Yukos Prosecutors Seek Mild Sentence

Former Yukos CEO Mikhail Khodorkovsky, second from left, being escorted to a Moscow court Thursday. Khodorkovsky, once Russia's richest man, is serving an 8-year prison sentence on tax evasion charges and faces decades more if convicted on a new set of embezzlement charges in his second trial, currently under way.
Alexander Zemlianichenko / AP

Former Yukos CEO Mikhail Khodorkovsky, second from left, being escorted to a Moscow court Thursday.

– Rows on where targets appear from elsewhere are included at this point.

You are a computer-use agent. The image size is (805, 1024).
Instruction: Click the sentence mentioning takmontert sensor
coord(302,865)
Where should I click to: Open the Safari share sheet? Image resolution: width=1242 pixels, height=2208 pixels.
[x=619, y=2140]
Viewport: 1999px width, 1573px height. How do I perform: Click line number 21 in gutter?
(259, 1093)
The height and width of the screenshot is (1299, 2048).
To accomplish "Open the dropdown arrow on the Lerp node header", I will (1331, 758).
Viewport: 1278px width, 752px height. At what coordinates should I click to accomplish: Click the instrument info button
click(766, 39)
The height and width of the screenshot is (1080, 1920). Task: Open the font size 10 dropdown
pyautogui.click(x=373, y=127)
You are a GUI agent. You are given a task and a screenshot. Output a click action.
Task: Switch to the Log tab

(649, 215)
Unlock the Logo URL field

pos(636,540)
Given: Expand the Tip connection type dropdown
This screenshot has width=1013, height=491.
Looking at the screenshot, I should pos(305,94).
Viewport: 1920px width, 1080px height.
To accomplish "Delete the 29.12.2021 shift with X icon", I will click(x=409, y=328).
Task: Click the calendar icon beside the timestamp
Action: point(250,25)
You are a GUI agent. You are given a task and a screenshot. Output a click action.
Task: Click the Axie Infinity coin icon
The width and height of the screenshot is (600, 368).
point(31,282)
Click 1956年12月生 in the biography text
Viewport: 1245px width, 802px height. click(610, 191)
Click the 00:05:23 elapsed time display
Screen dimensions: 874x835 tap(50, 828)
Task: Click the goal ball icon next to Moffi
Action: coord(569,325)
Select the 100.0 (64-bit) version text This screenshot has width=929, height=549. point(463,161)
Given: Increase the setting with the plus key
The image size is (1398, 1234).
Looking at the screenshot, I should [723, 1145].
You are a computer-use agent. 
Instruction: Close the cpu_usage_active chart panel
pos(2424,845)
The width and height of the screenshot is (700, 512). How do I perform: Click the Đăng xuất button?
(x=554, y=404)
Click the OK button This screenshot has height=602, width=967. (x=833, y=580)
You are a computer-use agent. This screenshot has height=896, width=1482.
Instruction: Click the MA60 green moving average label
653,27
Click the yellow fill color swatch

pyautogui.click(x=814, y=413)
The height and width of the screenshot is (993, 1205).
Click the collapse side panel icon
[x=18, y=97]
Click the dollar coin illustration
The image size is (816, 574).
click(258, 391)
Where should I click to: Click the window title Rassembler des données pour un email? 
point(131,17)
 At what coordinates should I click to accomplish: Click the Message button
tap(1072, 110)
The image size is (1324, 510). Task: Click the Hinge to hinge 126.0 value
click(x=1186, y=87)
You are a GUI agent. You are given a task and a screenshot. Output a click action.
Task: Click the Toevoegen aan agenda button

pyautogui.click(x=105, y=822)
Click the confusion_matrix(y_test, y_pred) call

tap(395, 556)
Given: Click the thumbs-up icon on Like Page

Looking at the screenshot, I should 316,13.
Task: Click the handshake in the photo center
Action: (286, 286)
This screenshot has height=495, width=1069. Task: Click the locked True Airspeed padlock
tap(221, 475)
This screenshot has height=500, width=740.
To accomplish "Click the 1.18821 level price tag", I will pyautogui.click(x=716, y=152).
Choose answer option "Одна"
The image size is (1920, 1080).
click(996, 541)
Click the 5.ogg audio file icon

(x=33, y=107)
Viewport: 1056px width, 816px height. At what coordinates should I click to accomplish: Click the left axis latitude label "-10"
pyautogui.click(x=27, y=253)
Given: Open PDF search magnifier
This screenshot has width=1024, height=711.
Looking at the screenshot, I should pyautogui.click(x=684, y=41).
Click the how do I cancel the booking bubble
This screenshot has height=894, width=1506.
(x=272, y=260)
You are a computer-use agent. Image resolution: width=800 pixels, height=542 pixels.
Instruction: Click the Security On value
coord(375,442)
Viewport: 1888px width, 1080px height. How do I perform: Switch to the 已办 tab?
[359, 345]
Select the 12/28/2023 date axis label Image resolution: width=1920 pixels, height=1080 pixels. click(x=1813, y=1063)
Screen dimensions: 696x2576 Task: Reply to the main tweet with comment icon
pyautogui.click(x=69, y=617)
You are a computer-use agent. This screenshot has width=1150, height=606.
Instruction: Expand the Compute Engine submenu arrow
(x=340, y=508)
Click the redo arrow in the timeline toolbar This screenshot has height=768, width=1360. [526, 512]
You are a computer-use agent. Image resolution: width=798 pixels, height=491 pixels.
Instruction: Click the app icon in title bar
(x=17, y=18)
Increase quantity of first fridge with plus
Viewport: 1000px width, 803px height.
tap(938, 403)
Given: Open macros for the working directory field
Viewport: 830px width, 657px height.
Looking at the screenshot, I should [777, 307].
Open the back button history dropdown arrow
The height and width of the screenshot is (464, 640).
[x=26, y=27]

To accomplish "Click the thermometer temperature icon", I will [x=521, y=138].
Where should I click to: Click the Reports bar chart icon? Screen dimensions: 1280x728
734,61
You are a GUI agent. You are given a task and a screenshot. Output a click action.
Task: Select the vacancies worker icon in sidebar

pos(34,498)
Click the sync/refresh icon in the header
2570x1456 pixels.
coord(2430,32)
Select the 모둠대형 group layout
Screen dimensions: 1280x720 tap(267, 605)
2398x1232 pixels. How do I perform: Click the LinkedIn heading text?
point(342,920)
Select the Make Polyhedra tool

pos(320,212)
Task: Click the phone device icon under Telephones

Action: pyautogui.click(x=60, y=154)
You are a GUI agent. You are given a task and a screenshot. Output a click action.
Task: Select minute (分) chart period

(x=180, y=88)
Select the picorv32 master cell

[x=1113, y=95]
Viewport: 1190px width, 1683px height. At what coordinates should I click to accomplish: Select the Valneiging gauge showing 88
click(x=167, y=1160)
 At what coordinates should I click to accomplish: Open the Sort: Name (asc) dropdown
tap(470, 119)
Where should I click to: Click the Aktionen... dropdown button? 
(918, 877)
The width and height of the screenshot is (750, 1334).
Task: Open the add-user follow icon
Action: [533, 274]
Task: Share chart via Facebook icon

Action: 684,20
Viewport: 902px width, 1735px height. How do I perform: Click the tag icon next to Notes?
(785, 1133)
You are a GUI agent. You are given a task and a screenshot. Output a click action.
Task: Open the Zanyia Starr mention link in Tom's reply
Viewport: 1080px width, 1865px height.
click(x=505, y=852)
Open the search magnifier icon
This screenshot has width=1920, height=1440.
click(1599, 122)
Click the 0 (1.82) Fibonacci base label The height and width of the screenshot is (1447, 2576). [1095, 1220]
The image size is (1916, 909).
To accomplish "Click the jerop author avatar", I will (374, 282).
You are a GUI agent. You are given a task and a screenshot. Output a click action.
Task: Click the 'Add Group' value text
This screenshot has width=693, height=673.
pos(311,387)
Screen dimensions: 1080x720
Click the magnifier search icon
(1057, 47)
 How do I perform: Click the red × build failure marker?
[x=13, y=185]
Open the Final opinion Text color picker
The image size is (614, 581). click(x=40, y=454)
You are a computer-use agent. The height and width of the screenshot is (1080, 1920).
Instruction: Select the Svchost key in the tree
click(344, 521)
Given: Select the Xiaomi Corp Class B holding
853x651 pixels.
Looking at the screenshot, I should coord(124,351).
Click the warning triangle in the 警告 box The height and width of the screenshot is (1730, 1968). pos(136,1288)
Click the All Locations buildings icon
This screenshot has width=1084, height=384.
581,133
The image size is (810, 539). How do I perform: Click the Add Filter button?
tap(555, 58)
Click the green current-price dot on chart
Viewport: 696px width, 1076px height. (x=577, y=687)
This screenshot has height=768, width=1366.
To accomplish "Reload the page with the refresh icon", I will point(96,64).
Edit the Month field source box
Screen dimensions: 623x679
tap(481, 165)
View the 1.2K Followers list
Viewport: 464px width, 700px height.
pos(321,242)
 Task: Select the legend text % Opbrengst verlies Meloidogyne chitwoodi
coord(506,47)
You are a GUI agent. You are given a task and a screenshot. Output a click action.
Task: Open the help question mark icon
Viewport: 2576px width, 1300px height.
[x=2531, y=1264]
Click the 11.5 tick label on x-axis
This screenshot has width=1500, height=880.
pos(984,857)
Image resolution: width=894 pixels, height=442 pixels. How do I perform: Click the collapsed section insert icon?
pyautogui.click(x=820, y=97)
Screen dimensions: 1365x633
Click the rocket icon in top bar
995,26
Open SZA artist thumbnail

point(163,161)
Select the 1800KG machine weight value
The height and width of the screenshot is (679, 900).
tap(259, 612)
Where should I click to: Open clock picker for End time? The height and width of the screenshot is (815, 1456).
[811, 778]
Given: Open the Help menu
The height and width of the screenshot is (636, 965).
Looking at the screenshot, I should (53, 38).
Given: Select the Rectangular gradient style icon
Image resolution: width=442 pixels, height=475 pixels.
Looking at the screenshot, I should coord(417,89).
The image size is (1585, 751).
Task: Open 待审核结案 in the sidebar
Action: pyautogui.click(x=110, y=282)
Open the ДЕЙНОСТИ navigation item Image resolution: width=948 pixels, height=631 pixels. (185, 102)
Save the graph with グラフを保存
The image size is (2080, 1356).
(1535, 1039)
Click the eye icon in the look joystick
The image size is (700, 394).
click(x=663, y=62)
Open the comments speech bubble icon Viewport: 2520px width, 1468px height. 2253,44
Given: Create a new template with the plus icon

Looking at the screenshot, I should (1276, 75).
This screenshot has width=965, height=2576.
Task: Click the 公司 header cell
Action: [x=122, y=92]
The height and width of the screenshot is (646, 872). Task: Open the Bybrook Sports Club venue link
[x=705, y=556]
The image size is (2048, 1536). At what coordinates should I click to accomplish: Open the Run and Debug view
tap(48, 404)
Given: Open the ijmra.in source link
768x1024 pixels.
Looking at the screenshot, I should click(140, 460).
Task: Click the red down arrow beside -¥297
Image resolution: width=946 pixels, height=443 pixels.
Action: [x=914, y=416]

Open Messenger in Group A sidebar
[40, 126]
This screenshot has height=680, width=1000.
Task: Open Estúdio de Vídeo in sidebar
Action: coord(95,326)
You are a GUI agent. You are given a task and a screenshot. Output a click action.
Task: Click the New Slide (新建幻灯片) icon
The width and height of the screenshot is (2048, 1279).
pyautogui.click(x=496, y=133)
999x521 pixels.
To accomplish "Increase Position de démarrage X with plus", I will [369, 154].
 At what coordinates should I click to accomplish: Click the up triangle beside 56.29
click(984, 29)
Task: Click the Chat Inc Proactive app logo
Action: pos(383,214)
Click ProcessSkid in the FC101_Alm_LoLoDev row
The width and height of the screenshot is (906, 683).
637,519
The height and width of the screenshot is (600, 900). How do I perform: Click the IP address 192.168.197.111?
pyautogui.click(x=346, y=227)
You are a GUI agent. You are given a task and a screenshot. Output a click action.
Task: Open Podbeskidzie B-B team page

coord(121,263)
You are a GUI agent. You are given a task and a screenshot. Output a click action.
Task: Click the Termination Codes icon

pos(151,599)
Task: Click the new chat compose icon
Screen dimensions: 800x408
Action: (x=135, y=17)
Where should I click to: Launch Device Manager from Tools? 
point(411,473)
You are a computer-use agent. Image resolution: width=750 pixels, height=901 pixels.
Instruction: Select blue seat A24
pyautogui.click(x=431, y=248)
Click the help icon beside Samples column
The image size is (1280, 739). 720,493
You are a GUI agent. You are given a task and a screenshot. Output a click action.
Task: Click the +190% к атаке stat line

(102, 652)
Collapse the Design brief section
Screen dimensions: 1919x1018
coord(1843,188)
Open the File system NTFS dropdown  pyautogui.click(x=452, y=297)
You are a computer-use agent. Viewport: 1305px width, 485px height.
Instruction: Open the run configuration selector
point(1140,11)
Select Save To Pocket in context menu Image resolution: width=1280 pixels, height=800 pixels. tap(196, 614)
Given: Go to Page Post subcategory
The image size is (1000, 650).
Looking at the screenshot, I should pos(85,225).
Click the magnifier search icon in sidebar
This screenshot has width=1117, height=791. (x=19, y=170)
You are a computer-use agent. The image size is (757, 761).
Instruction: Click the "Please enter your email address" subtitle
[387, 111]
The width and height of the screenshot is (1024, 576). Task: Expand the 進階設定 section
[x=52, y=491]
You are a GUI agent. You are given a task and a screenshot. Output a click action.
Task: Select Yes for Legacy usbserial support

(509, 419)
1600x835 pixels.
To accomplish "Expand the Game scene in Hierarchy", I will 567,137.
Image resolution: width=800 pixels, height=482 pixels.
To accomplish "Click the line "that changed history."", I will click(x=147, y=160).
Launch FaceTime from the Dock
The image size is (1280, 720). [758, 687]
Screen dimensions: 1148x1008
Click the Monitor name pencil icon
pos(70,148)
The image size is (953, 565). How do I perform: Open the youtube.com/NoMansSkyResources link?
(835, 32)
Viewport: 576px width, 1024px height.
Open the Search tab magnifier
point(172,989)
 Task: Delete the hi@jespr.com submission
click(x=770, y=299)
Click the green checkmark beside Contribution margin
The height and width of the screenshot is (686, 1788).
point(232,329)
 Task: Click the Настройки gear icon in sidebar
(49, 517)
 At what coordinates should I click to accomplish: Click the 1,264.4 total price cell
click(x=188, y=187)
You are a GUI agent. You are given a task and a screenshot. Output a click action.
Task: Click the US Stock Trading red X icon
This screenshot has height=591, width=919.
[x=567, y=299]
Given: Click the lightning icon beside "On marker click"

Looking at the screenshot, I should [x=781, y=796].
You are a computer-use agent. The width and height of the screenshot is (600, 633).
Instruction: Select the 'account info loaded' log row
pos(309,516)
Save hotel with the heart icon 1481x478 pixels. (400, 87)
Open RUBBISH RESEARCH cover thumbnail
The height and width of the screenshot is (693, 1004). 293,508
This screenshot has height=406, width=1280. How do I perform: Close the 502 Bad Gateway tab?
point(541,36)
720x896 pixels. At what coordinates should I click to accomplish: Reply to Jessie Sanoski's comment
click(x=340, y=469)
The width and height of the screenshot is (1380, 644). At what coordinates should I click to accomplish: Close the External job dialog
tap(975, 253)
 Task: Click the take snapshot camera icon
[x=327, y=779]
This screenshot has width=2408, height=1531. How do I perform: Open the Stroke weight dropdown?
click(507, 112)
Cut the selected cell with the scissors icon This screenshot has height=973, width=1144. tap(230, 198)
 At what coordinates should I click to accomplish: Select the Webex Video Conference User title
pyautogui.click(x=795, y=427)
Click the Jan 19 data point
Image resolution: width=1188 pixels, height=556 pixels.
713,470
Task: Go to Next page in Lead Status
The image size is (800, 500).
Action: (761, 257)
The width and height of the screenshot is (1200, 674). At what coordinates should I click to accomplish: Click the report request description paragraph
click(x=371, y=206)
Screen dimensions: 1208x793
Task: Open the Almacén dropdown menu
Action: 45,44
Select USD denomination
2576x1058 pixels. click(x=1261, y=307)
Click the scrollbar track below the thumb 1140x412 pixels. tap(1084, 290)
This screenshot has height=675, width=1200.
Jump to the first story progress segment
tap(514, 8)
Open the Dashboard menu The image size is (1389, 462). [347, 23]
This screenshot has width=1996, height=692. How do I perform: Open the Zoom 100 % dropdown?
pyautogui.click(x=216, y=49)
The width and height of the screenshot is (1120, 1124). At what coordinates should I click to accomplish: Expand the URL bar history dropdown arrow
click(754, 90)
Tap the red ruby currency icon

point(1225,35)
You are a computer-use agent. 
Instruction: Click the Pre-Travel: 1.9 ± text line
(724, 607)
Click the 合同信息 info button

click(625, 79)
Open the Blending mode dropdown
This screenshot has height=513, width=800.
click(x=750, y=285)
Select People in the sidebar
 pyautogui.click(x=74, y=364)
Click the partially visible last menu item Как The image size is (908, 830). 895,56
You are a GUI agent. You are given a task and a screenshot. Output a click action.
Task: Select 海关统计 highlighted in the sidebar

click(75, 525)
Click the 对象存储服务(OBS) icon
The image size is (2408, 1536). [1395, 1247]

Khodorkovsky, once Russia's richest man, is serving an 8-year prison sentence on tax evasion charges and faces decades more if convicted on a new set of embezzlement charges in his second trial, currently under way.

Prosecutors think former Yukos owner Mikhail Khodorkovsky should be convicted of embezzlement but suggested leniency because of legislative changes, they said Thursday as Russia's longest-lasting trial entered a new phase.

“Analysis of the evidence presented before the court makes it possible to claim that despite the suspects' denial of their guilt it has been fully proven,” prosecutor Gulchekhra Ibragimova said at a hearing at Moscow's Khamovnichesky District Court, Interfax reported.

But she said the prosecution would request a milder sentence for Khodorkovsky and his business partner Platon Lebedev, on trial for the same charges, citing amendments to the law on economic crimes introduced by President Dmitry Medvedev. She did not elaborate on the prison terms the prosecution would seek.

The maximum punishment for embezzlement was cut to 10 years from 15 under Medvedev's amendments. Earlier reports said Khodorkovsky and Lebedev, who are already serving jail time on 2005 convictions for fraud and tax evasion, face up to 22 1/2 years in prison on the new charges of stealing $30 billion in oil.

Khodorkovsky's supporters say the trial, which has dragged on for 18 months, is politically motivated.

The court finished examining the prosecutors' evidence in late September. Now the prosecution and the defense are to present their version of the case before the court, with the four-member team for the state to go first.

Lawyers for Khodorkovsky and Lebedev said they would not comment on details of the prosecutors' statements until they finish presenting their point of view, but dismissed the accusations altogether.

“They [prosecutors] have been lying since 2003. They continue the way they started,” Vadim Klyuvgant, a lawyer for Khodorkovsky, told reporters as he was leaving the courtroom, Interfax reported.

The prosecutors expect their statement to last three more days, Interfax reported. Lawyers for Khodorkovsky and Lebedev said they would request some time after that to prepare their reply.